擬似科学批判をめぐって

id:demianさんやid:Apemanさんからいただいたご批判について。

http://d.hatena.ne.jp/demian/20080514/p1
「疑似科学と平和運動」について再び - Apeman’s diary


特定の専門領域に従事する人もしくは特定の専門領域に強い関心を抱く人が、その良心から、もしくは自身や先人達の積み重ねに対する責任感から、その専門性を発揮し、社会的な出来事に対して警句を発したり批判をおこなおうと考えることは――少し端折って書くと――自然なことであり、その誠実さのあらわれなのだとさえ言える。そして同時にたとえば僕のような半可通が、そのような専門家の意見に依拠して自身の見解を構築したとしても、それはある意味では当然のことなのであって、それ自体にはなんら批判される要素はないと言える。だからいわゆる擬似科学というものに対して、科学の領域にある人々が批判をおこなうということを僕は原則として問題だとは思わないし、専門領域外の人間がそのような批判をもとに自身の見解を構築したとしても、当然何も問題のないことだと考える。
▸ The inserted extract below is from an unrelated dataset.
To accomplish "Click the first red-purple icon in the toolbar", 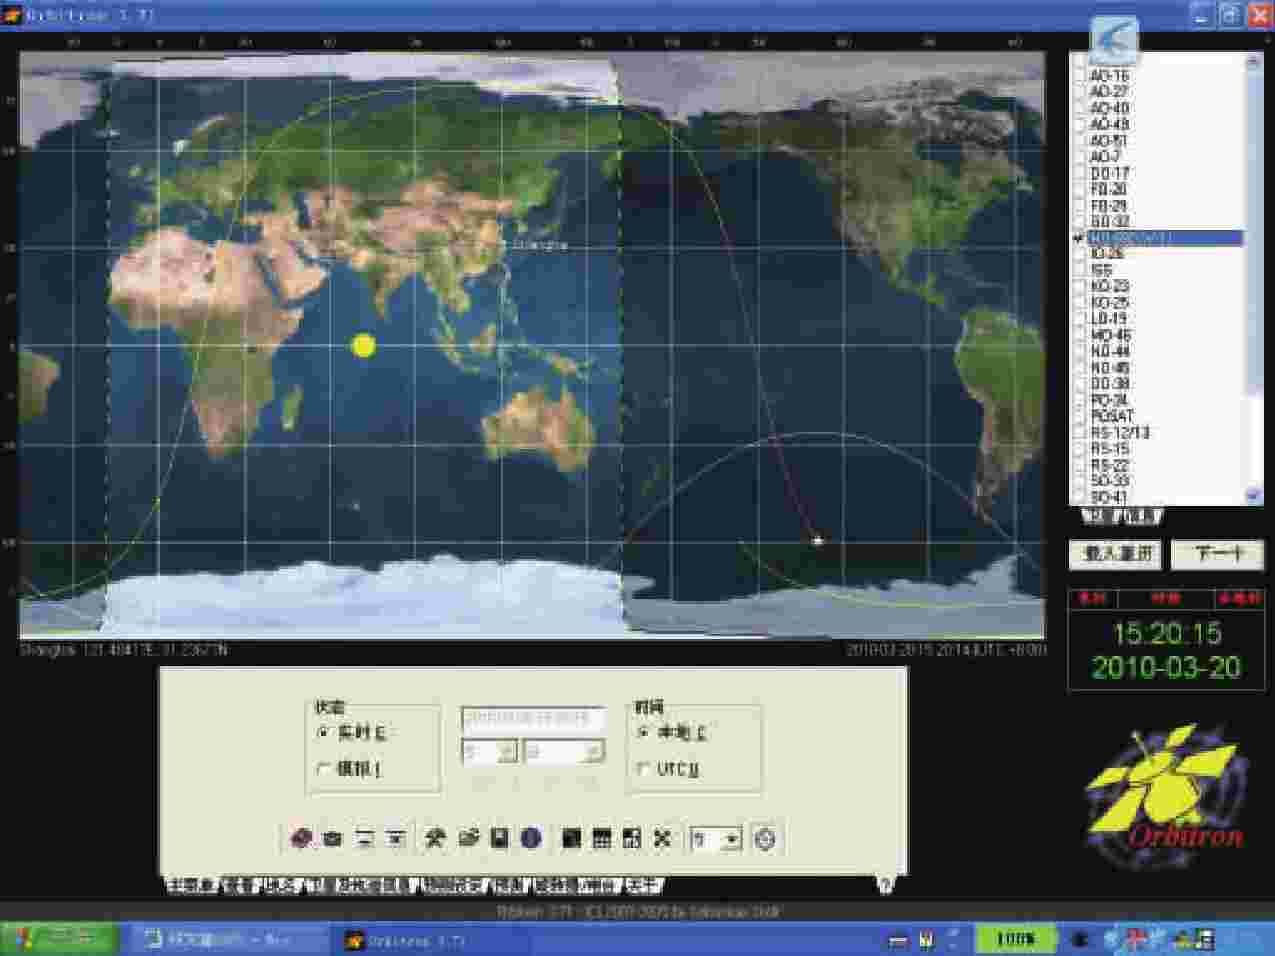I will 301,839.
また、「他人が傷つくような批判をするな」だとか、そのようなことを言うつもりもまったくない。批判というものは対象の認識の変更を迫るものであるわけだから、当然それは、必然的に暴力的であり得る。だからことさら批判の暴力性を語るという行為は、自身の問題を正視できない不誠実さから来るものだ、とすら思っている。

demianさんは

いわゆる「ニセ科学批判批判」をしている人の文章を読むと、こういうのを書いている人って切実に「これはまずいのではないか」と思うような体験がないのか、単に寛容な人なのか、なんなんだろうという。人によっては自分の周りの人たちは水からの伝言のことを話していてもそんなに真に受けてないし、何を騒いでるの?といったことを書いていたりもしますし。

と書いている。もしかしたらこれは、僕に対して書いているのかもしれない。けれども僕は、別に「ニセ科学批判批判」をしたいわけではない。また、擬似科学を巡る諸象について、実は切実に「これはまずいのではないか」と考えていたりもする。そして、とても重い問題なのだとさえ思ってもいる。それではなぜ僕は、demianさんのエントリに対して批判的なブクマコメントを書いたのか*1、そのことについて説明していきたい。


人は生きていく中で、自覚するにせよ無自覚であるにせよ、苦悩を抱えて生きていかざるを得ない。しかしその苦悩というものは実に個人的で、そして主観的なものでもある。その個人的な苦悩の体験に対して、社会の集合知が適切な回答を与えてくれるという保証は、実はどこにもない。特に今という時代においては、集合知は蓋然性があり、平均的であるものにあまりにも安易に限られている。だから平均的である限りにおいてはそれなりの回答が与えられ、不安も抱かず生きていくことができるけれど、同時に、そこから逸脱するような苦悩は「自己責任」の一言で片付けられもしてしまう。一回限りの個人的な例外は見捨てられ埋もれてしまう。そんな時代に、僕たちは生きている。

しかし同時に、この社会におけるあまりにも細分化しブラックボックス化した専門性の体系は、多くの人にとって、それぞれの領域において専門家がいるのだという錯覚を与えもする。そしてそれは、専門性を偽装することで、権威ある言葉を語ることが可能であるということをも意味している。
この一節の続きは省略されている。